Short problem 1: Report every line of the records that contains the string "column", matching case exactly.

Given text:
Basic English (British American Scientific International and Commercial English)  is an English-based controlled language created by the linguist and philosopher Charles Kay Ogden as an international auxiliary language, and as an aid for teaching English as a second language. Basic English is, in essence, a simplified subset of regular English. It was presented in Ogden's book Basic English: A General Introduction with Rules and Grammar. The first work on Basic English was written by two Englishmen, Ivor Richards of Harvard University and Charles Kay Ogden of the University of Cambridge in England. The design of Basic English drew heavily on the semiotic theory put forward by Ogden and Richards in their book The Meaning of Meaning.

Ogden's Basic, and the concept of a simplified English, gained its greatest publicity just after the Allied victory in World War II as a means for world peace. He was convinced that the world needed to gradually eradicate minority languages and use as much as possible only one, English in either a simple or complete form. A widely known 1933 book on this is a science fiction work on history up to the year 2106 titled The Shape of Things to Come by H. G. Wells. In this work, Basic English is the inter-language of the future world, a world in which after long struggles a global authoritarian government manages to unite humanity and force everyone to learn it as a second language.

Although Basic English was not built into a program, similar simplifications have been devised for various international uses. Ogden's associate I. A. Richards promoted its use in schools in China. It has influenced the creation of Voice of America's Learning English for news broadcasting, and Simplified Technical English, another English-based controlled language designed to write technical manuals.

What survives of Ogden's Basic English is the basic 850-word list used as the beginner's vocabulary of the English language taught worldwide, especially in Asia.

Design principles 
Ogden tried to simplify English while keeping it normal for native speakers, by specifying grammar restrictions and a controlled small vocabulary which makes an extensive use of paraphrasing. Most notably, Ogden allowed only 18 verbs, which he called "operators".  His "General Introduction" says, "There are no 'verbs' in Basic English", with the underlying assumption that, as noun use in English is very straightforward but verb use/conjugation is not, the elimination of verbs would be a welcome simplification.

Data records:
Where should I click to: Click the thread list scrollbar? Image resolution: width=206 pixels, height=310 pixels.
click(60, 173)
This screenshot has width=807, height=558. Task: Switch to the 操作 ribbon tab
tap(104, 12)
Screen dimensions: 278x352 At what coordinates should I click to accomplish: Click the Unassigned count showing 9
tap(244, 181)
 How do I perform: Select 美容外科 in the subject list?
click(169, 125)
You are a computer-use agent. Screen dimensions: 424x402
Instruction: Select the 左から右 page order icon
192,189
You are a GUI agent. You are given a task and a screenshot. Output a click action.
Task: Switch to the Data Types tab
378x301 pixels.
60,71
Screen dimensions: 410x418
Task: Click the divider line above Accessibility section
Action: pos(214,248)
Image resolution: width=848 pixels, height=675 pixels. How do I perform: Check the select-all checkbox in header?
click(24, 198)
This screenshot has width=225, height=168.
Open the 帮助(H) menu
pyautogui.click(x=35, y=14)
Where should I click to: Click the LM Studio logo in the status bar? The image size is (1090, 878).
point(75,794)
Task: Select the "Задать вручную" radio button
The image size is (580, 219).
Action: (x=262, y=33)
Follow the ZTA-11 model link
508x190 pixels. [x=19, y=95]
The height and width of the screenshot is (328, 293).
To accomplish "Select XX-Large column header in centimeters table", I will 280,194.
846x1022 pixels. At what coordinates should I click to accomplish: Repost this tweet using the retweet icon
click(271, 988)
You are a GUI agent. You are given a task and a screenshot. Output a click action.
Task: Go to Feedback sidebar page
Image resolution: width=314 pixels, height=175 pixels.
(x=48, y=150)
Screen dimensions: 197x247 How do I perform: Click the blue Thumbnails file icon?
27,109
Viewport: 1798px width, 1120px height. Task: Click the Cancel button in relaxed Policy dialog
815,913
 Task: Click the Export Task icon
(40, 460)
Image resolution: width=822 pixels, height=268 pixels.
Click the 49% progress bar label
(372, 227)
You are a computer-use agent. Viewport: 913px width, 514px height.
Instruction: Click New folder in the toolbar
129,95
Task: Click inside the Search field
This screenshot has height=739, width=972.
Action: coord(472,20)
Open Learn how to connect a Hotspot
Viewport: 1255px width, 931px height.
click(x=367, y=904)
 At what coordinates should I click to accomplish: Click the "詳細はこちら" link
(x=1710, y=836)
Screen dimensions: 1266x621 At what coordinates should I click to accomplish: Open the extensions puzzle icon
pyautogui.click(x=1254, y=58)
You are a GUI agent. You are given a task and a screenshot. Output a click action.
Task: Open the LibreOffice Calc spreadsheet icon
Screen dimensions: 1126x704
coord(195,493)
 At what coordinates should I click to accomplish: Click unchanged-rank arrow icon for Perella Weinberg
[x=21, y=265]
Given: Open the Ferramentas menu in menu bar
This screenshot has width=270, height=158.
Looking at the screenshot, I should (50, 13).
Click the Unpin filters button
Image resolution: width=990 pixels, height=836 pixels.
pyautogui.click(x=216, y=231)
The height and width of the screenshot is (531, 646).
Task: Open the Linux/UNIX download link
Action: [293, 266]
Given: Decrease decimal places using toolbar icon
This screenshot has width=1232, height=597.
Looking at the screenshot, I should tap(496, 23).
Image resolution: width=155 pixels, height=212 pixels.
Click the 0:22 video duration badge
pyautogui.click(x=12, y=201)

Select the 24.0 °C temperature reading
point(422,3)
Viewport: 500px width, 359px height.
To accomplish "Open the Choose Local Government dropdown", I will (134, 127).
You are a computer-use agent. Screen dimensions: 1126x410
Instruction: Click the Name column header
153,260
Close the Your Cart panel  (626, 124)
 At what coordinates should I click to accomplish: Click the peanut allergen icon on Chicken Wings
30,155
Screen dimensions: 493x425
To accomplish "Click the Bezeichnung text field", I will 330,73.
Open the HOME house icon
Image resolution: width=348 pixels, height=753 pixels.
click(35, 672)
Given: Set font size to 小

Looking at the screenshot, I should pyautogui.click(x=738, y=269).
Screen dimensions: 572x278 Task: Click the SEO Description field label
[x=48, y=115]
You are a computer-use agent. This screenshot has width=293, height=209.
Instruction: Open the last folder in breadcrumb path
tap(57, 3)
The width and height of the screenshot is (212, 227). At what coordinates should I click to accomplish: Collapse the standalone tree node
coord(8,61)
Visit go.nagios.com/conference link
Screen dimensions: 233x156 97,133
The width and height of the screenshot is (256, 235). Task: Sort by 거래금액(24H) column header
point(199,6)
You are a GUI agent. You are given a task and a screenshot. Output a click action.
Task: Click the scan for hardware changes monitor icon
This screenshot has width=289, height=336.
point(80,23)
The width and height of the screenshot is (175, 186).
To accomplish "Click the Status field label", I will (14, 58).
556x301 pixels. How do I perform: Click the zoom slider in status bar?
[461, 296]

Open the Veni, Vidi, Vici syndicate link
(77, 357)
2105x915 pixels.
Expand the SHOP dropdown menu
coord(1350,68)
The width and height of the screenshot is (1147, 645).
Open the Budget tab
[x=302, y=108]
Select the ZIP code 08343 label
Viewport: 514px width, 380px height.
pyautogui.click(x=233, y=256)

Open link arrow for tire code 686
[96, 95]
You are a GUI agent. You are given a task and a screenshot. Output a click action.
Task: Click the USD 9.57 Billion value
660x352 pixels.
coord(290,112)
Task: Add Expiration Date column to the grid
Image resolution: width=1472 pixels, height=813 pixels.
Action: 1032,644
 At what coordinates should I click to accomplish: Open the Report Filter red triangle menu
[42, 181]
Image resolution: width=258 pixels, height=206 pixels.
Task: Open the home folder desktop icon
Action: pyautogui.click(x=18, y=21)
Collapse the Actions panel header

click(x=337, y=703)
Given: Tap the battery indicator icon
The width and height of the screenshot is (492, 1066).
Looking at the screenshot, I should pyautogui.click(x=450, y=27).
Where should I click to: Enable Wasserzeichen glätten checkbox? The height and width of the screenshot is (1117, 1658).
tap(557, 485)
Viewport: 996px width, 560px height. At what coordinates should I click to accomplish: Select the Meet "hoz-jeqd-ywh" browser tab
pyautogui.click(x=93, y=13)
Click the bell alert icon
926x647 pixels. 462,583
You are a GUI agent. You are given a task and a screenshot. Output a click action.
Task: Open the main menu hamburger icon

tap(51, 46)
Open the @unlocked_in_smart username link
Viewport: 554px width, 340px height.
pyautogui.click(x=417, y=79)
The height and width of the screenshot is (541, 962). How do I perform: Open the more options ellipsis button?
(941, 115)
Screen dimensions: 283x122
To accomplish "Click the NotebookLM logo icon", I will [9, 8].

Short problem 2: From the passage on Basic English, copy word for word the part that opens with the words containing "What survives of" and closes with "a welcome simplification.".

Complete response 1:
To accomplish "Select XX-Large column header in centimeters table", I will 280,194.
Instruction: Click the Name column header
The width and height of the screenshot is (256, 235). Task: Sort by 거래금액(24H) column header
Task: Add Expiration Date column to the grid

Complete response 2:
What survives of Ogden's Basic English is the basic 850-word list used as the beginner's vocabulary of the English language taught worldwide, especially in Asia.

Design principles 
Ogden tried to simplify English while keeping it normal for native speakers, by specifying grammar restrictions and a controlled small vocabulary which makes an extensive use of paraphrasing. Most notably, Ogden allowed only 18 verbs, which he called "operators".  His "General Introduction" says, "There are no 'verbs' in Basic English", with the underlying assumption that, as noun use in English is very straightforward but verb use/conjugation is not, the elimination of verbs would be a welcome simplification.